By Henry Zakumumpa
August 17, 2011
Thousands of people enrolled on antiretroviral treatment in Uganda risk early death unless a grace period placed on the manufacture of generic drugs imposed under Trade Related Intellectual Property Rights (TRIPS), an international trade law, is extended.
The critically important Industrial Properties Bill, which makes provision for exercising the flexibilities of the TRIPS agreement, including extending the grace period of manufacturing generic drugs, has been shelved by the Ugandan national parliament, putting the lives of thousands of Uganda at grave risk come 2016.
Generic drugs refer to medicines manufactured by pharmaceutical companies who are not the original manufacturers. Under the World Trade Organization (WTO)’s TRIPS agreement, to which Uganda is a signatory, poor countries were given a transitional period to manufacture HIV drugs using the original formulas of mainly Western pharmaceutical companies such as Pfizer and Smith Kline Beecham.

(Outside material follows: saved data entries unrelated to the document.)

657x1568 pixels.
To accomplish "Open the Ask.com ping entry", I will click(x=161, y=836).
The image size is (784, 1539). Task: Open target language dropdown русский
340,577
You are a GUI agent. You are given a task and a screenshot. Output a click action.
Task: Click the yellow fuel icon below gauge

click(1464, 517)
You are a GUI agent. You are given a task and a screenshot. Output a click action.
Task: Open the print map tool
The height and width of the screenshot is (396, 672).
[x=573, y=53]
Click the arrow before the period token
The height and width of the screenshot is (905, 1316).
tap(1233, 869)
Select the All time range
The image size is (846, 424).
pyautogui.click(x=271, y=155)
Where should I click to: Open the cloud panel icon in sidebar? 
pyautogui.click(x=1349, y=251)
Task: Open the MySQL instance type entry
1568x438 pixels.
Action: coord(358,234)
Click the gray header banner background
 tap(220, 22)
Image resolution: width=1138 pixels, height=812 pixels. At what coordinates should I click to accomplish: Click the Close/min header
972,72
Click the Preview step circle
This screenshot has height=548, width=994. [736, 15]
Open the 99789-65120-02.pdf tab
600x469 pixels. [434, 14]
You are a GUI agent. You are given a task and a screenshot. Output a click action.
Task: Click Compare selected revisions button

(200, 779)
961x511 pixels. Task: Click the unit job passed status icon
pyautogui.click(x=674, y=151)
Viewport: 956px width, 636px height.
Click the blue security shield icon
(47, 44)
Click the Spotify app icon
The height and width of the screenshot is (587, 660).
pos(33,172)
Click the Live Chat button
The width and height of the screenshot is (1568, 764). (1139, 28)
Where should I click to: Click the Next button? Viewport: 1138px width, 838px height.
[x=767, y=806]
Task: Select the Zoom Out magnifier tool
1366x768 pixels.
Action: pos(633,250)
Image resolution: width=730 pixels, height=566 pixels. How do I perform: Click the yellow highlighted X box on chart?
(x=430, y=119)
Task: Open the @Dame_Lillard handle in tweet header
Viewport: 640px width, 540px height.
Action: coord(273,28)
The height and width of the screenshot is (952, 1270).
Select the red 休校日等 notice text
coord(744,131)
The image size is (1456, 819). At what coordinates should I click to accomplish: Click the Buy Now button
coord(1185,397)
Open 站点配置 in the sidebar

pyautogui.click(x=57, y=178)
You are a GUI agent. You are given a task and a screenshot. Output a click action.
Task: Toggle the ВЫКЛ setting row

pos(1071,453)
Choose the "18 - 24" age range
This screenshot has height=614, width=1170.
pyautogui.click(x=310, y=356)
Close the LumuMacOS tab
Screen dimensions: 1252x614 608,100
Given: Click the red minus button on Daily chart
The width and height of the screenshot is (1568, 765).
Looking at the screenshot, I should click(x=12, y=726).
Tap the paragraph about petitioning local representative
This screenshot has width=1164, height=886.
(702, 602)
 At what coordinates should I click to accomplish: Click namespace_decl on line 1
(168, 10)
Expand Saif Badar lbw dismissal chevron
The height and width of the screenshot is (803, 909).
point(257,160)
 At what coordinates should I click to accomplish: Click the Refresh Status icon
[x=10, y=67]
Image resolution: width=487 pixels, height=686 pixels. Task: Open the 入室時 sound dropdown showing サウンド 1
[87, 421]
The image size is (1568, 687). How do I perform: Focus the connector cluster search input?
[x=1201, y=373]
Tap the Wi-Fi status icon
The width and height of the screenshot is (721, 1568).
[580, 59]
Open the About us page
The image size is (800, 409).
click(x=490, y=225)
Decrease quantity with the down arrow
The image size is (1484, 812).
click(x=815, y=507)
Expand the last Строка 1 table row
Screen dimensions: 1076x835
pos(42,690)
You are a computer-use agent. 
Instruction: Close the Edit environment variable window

For developing countries such as India, the ban on the manufacture of generic HIV drugs came into force in 2005 under the TRIPS agreement of the WTO, whereas a similar ban on poorer developing countries such as Uganda will take effect in 2016 unless Uganda passes a national law that allows for extension of this deadline. This includes drugs to treat HIV, malaria and tuberculosis.
Denis Kibira of HEPS-Uganda,a health-rights advocacy NGO, says all HIV drugs used in Uganda are manufactured in-country or in India, under an international intellectual property law that permits drug manufacturers in developing countries to manufacture pharmaceutical products that imitate those originally made by Western pharmaceutical companies on account of public health emergencies.
In 2006, CIPLA, a prominent Indian pharmaceutical company, entered into a joint venture with Quality Chemicals of Uganda to manufacture generic drugs previously produced in India whose grace period under TRIPS regulations expired in 2005.
‘’Unless the Ugandan parliament passes the Industrial Properties Bill, which it has currently shelved, the permission to manufacture cheap generic ARV drugs will cease in 2016 with thousands affected since Quality Chemicals manufactures generic AIDS drugs’’ said Moses Mulumba, Executive Director of the Centre for Health Human Rights and Development (CEHURD), a healthcare access and advocacy NGO.
With the expiry of the TRIPS grace period, the alternative for Uganda will be to buy antiretrovirals (ARVs) from Western manufacturers at prices beyond the reach of the average Ugandan ARV user.
The process of reforming Ugandan laws to bring them in line with the TRIPS agreement started back in 2000 with the Copyright and Neighboring Rights Acts being enacted in 2006 and 2010 respectively.
According to the Uganda AIDS Commission, there are 135,000 new HIV infections in Uganda. This adds to the already rising number of those in need of ARV treatment. Currently, only half of those in need of ARV treatment in Ugandan have it.
The TRIPS agreement threatens to dramatically reverse the gains achieved in access to ARVs to pre-2004 levels where only a few paying patients could afford HIV treatment.